My Name is Gabriela by Monica Brown
Brown presents a beautiful bilingual biography of Chilean poet Gabriela Mistral. In 1945, Mistral became the first Latin American woman to receive the Nobel Prize for literature.
The Dreamer by Pam Muñoz Ryan and Peter Sis
This middle grade novel is about the early life of poet Pablo Neruda. It is written in a style that parallels Neruda’s THE BOOK OF QUESTIONS. Here Muñoz weaves Neruda’s love of the natural world, his struggle against his father, and the sounds of poetry in the every day and ordinary.
Before We Were Free by Julia Alvarez
A look at the savage presidency of Trujillo (Dominican Republic) through the eyes of 12-year-old Anita. Excellent historical fiction.
The Firefly Letters by Margarita Engle
Margarita Engle’s work captures historical fiction through verse.

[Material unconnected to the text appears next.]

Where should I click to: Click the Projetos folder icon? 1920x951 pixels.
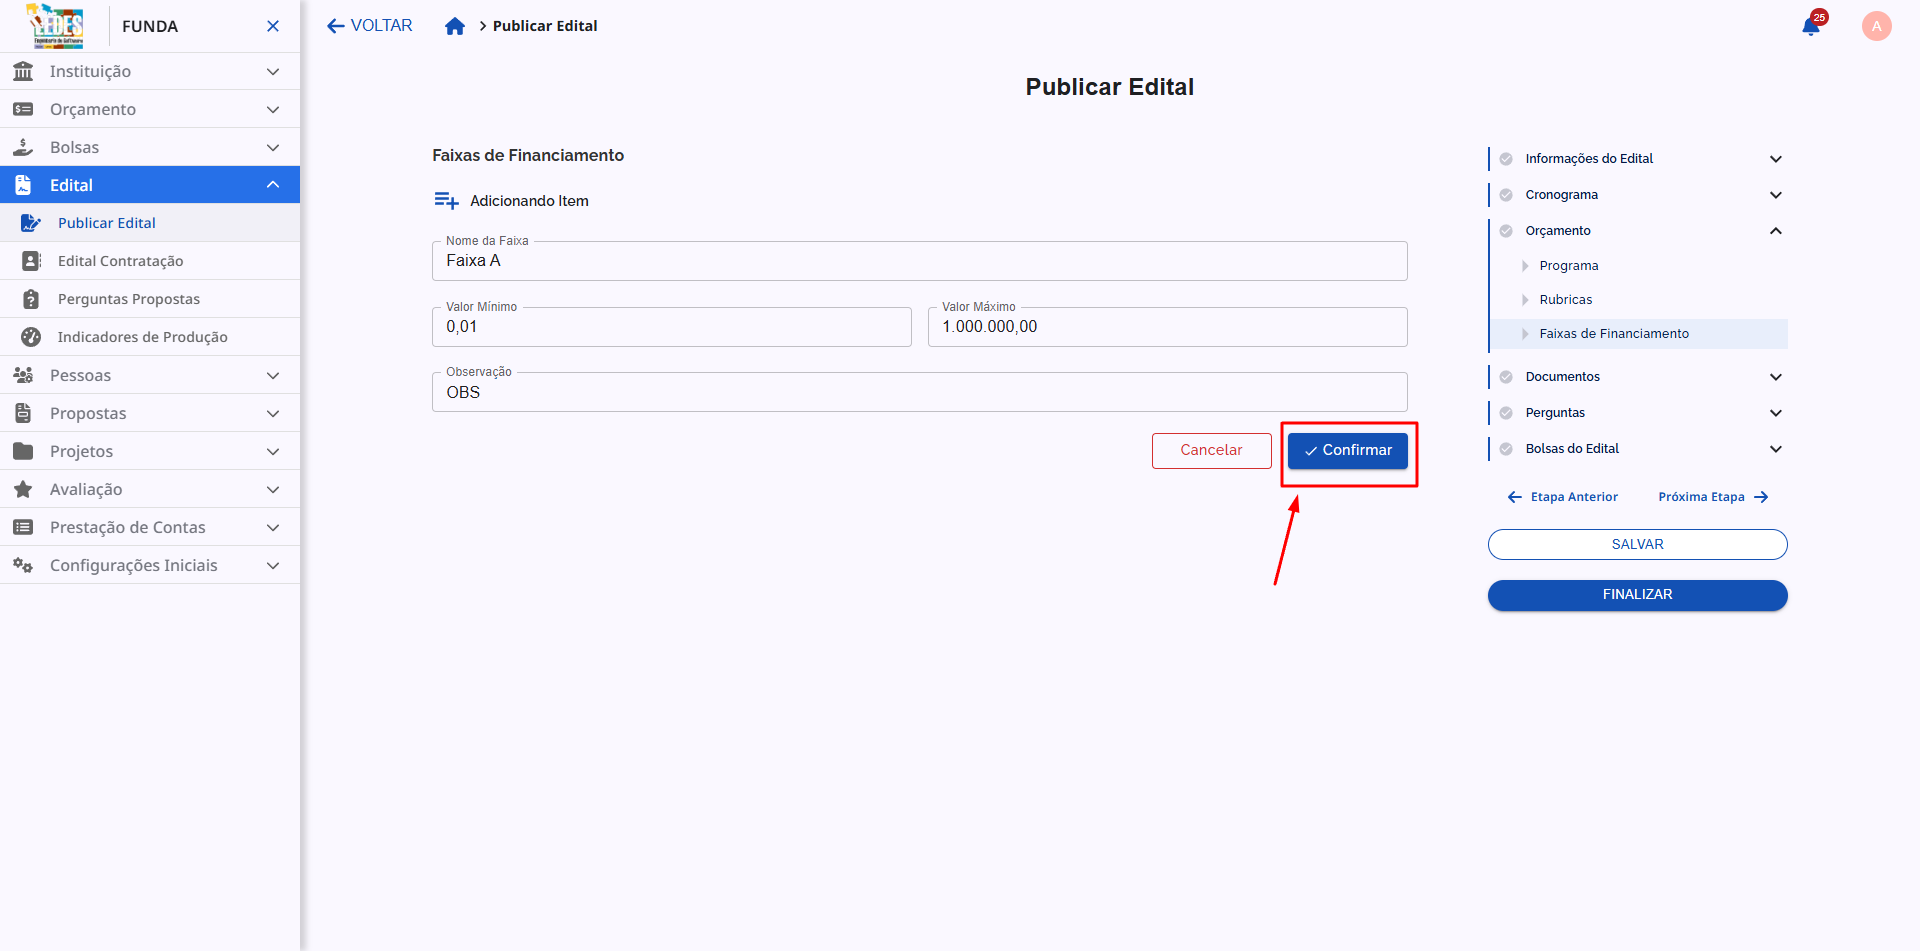pyautogui.click(x=23, y=451)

In the Firefly Letters, she retells the life of Fredrika Bremer, a Swedish suffragette who traveled to Cuba in 1851. It’s a slim book that touches on women’s rights and slavery tucked inside often forgotten history.
The House on Mango Street by Sandra Cisneros
Published in 1984, this is the classic coming-of-age YA story told through interwoven short stories. Fierce and gritty. Often taught in schools.

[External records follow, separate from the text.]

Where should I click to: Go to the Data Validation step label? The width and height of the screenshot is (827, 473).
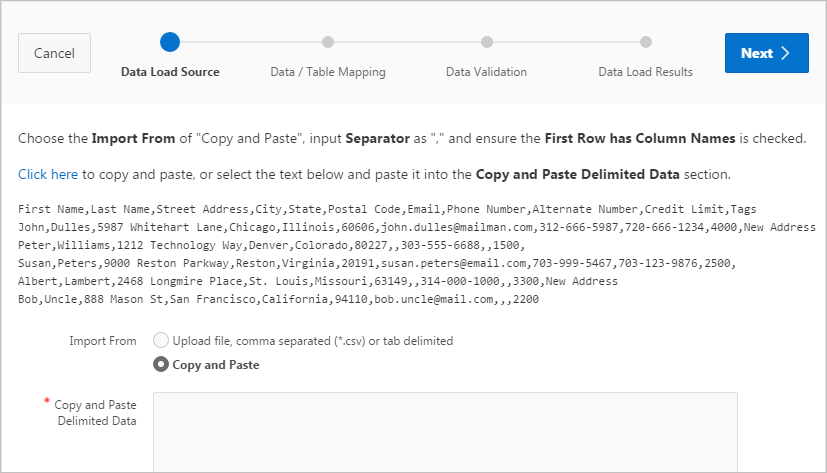487,72
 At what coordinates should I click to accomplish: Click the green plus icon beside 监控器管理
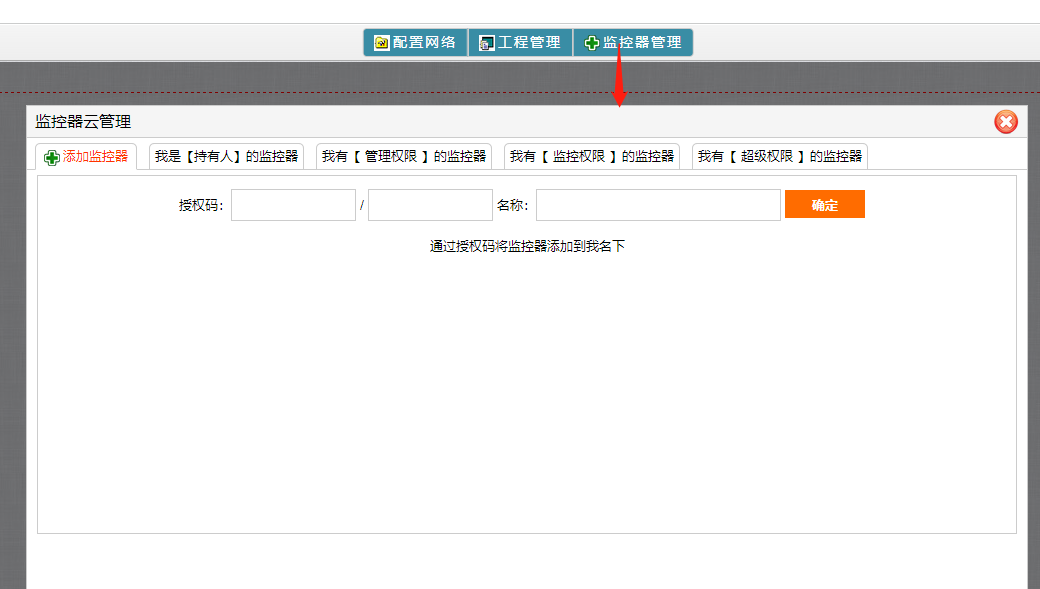592,43
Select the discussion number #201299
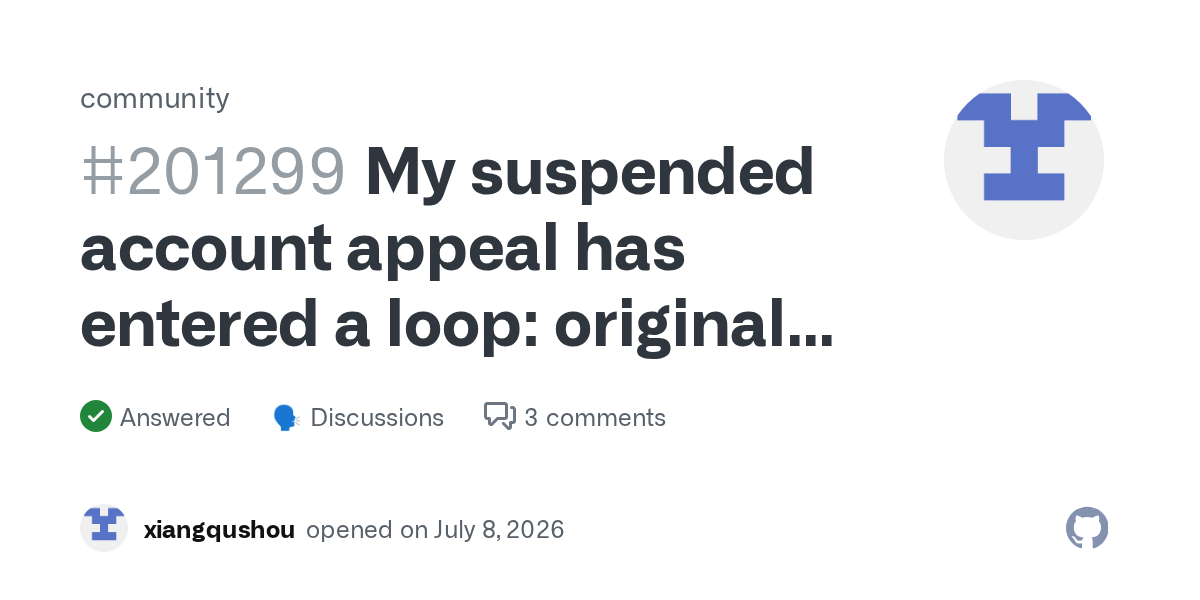 pos(213,172)
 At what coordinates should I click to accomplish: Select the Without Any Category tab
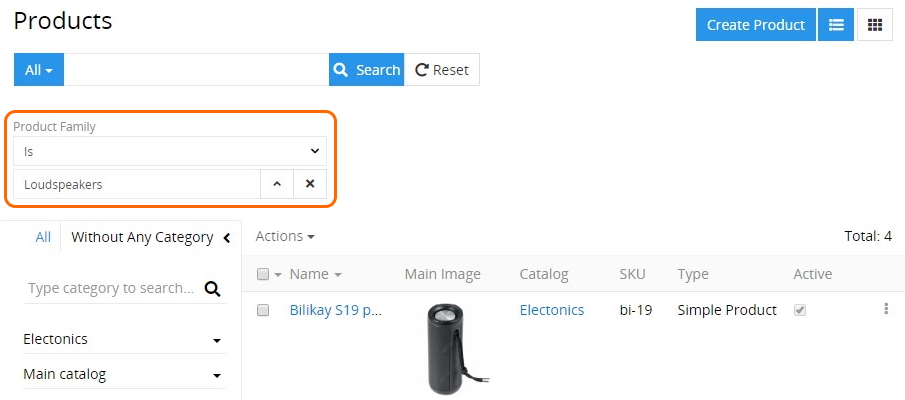point(142,237)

The Surrender Tree by Margarita Engle
The Cuban War for Independence as told through the eyes of Rosa, who knows how to heal sickness with medicines made from wild plants. (Herbera). In verse. Creates amazing tension and characters in this look at war.
We Were Here by Matt de la Peña
Miguel finds himself in juvie and eventually on the run from the law on his way to Mexico. Gritty characters, funny and tragic. Matt creates full characters and shows their humanity as they try to find forgiveness and redemption.

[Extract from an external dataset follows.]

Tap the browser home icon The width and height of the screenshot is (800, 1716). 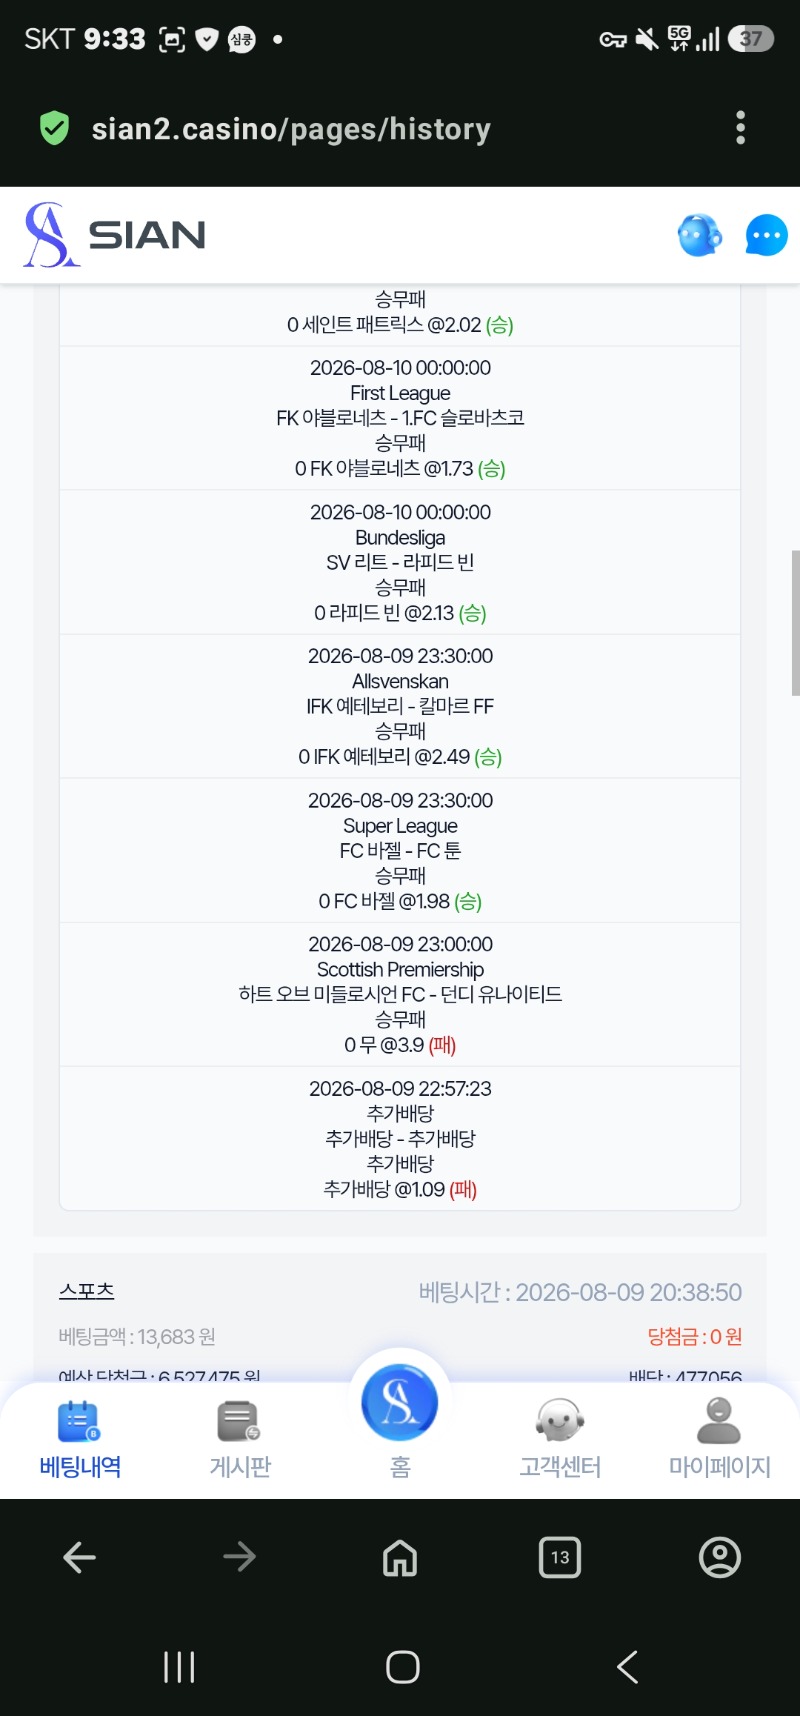click(400, 1557)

Dark Dude by Oscar Hijuelos
(author of The Mambo Kings…) Racism. The narrator is a Cuban in NYC during the 1970s, where being light-skinned has its problems. Runs away to Wisconsin, only to find a new kind of racism.
The Red Umbrella by Cristina Gonzalez
Cuba 1961 – The Peter Pan flights – during which parents sent their children to live with American families in order to give them a chance to escape Cuba.
Caramelo by Sandra Cisneros
An annual family trip from Chicago to Mexico City descends into generational family storytelling that really tries to find out why Awful Grandmother got to be awful. Funny and powerful.
The Sum of Our Days by Isabel Allende
Non-fiction about her life. Picks up where Paula left off. Unflinching look at herself – endearing, appalling, fabulous in every way.
Women with Large Eyes by Angeles Mastretta (in translation)
Mexican writer. Amazing group of stories that feature strong women.
The Brief and Wondrous Life of Oscar Wao by Junot Diaz
Stunning, sexy, and funny. Through the most creative use of footnotes I’ve ever seen, Junot gives us a history of the Dominican Republic against a sad-sap story set in Washington Heights today.
In Her Absence by Antonio Muñoz Molina
Molina is a highly decorated writer from Spain, but he is only now gaining a reputation here in the states. In this short novel, Mario López is working as a draftsman in the small city of Jaén. The novel chronicles his passionate and painful relationship with Blanca, his artistic and wandering wife of six years.
Before Night Falls by Reynaldo Arenas
Memoir that describes life inside Castro’s Cuba for gay writers. Set in the 1970s and early 80s. Powerful and tragic – and a testament to the artistic spirit.